▸ TASK REQUIREMENTS:
Convert the items from the line with "Image resolution: width=2478" up to and including the line with "click(x=72, y=100)" into a Markdown table with the columns Row and Item line. Number each row, and leave out blank lines.

▸ RECORDS:
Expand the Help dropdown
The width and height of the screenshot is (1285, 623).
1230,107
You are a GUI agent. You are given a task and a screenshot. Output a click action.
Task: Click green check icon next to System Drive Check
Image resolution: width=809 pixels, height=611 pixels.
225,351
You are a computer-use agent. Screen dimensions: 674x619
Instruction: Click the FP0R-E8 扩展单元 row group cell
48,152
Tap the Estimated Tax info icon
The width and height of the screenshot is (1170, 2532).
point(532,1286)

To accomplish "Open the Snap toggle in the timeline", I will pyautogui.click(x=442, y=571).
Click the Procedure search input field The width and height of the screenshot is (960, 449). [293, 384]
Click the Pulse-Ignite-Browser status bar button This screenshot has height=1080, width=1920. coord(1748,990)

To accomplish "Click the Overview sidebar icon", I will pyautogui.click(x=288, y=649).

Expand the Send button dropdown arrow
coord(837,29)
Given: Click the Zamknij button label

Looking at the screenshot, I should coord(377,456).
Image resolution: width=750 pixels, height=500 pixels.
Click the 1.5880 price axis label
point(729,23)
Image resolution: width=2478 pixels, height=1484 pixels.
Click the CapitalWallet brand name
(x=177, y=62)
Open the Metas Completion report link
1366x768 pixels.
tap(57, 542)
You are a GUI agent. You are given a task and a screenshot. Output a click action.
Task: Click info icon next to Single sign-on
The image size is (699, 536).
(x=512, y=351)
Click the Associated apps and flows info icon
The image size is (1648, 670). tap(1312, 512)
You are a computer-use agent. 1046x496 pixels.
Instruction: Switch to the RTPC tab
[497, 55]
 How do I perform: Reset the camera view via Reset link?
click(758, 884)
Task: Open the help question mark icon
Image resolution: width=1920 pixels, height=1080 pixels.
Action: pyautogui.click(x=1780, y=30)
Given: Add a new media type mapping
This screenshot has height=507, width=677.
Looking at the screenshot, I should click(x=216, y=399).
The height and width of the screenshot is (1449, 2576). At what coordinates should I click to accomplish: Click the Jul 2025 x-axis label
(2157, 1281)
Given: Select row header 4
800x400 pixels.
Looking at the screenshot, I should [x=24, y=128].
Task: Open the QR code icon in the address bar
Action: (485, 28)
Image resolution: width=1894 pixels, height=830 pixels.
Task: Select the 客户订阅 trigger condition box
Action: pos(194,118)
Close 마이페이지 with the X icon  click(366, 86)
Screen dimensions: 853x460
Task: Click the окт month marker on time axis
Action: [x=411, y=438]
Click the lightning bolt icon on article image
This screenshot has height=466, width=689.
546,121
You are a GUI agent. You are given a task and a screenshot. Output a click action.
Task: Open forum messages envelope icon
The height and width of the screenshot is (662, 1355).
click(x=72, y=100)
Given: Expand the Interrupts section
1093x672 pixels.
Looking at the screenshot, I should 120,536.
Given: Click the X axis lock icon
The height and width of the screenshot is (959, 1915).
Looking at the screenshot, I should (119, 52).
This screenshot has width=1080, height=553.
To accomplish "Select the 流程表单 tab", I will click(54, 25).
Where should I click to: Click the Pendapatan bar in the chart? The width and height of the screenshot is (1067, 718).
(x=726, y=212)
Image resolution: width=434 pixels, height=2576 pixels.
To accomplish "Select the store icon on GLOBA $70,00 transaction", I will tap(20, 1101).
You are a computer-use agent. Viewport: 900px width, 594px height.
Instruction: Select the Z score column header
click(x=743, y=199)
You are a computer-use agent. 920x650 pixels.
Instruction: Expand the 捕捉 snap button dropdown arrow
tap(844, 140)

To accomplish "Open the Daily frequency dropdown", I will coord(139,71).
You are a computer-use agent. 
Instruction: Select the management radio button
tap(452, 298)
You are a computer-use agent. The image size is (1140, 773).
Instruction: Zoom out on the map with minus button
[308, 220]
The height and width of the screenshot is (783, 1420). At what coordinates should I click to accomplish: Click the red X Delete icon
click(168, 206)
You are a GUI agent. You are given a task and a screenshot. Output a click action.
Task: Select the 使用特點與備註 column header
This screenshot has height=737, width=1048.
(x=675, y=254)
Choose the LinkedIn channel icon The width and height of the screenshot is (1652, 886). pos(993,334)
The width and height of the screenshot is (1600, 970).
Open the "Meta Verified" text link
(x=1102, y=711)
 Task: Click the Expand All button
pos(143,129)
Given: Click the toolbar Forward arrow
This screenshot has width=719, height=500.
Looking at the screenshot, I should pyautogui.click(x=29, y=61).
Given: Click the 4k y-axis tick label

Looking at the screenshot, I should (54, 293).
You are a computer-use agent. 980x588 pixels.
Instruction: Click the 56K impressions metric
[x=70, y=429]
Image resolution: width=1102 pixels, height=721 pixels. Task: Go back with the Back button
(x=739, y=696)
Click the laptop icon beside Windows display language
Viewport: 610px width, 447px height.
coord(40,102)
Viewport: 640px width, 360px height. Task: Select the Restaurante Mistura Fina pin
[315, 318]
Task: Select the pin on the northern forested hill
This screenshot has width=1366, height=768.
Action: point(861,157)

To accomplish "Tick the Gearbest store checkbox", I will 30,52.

▸ OUTPUT OF THE TASK:
| Row | Item line |
|---|---|
| 1 | Image resolution: width=2478 pixels, height=1484 pixels. |
| 2 | Click the CapitalWallet brand name |
| 3 | (x=177, y=62) |
| 4 | Open the Metas Completion report link |
| 5 | 1366x768 pixels. |
| 6 | tap(57, 542) |
| 7 | You are a GUI agent. You are given a task and a screenshot. Output a click action. |
| 8 | Task: Click info icon next to Single sign-on |
| 9 | The image size is (699, 536). |
| 10 | (x=512, y=351) |
| 11 | Click the Associated apps and flows info icon |
| 12 | The image size is (1648, 670). tap(1312, 512) |
| 13 | You are a computer-use agent. 1046x496 pixels. |
| 14 | Instruction: Switch to the RTPC tab |
| 15 | [497, 55] |
| 16 |  How do I perform: Reset the camera view via Reset link? |
| 17 | click(758, 884) |
| 18 | Task: Open the help question mark icon |
| 19 | Image resolution: width=1920 pixels, height=1080 pixels. |
| 20 | Action: pyautogui.click(x=1780, y=30) |
| 21 | Given: Add a new media type mapping |
| 22 | This screenshot has height=507, width=677. |
| 23 | Looking at the screenshot, I should click(x=216, y=399). |
| 24 | The height and width of the screenshot is (1449, 2576). At what coordinates should I click to accomplish: Click the Jul 2025 x-axis label |
| 25 | (2157, 1281) |
| 26 | Given: Select row header 4 |
| 27 | 800x400 pixels. |
| 28 | Looking at the screenshot, I should [x=24, y=128]. |
| 29 | Task: Open the QR code icon in the address bar |
| 30 | Action: (485, 28) |
| 31 | Image resolution: width=1894 pixels, height=830 pixels. |
| 32 | Task: Select the 客户订阅 trigger condition box |
| 33 | Action: pos(194,118) |
| 34 | Close 마이페이지 with the X icon  click(366, 86) |
| 35 | Screen dimensions: 853x460 |
| 36 | Task: Click the окт month marker on time axis |
| 37 | Action: [x=411, y=438] |
| 38 | Click the lightning bolt icon on article image |
| 39 | This screenshot has height=466, width=689. |
| 40 | 546,121 |
| 41 | You are a GUI agent. You are given a task and a screenshot. Output a click action. |
| 42 | Task: Open forum messages envelope icon |
| 43 | The height and width of the screenshot is (662, 1355). |
| 44 | click(x=72, y=100) |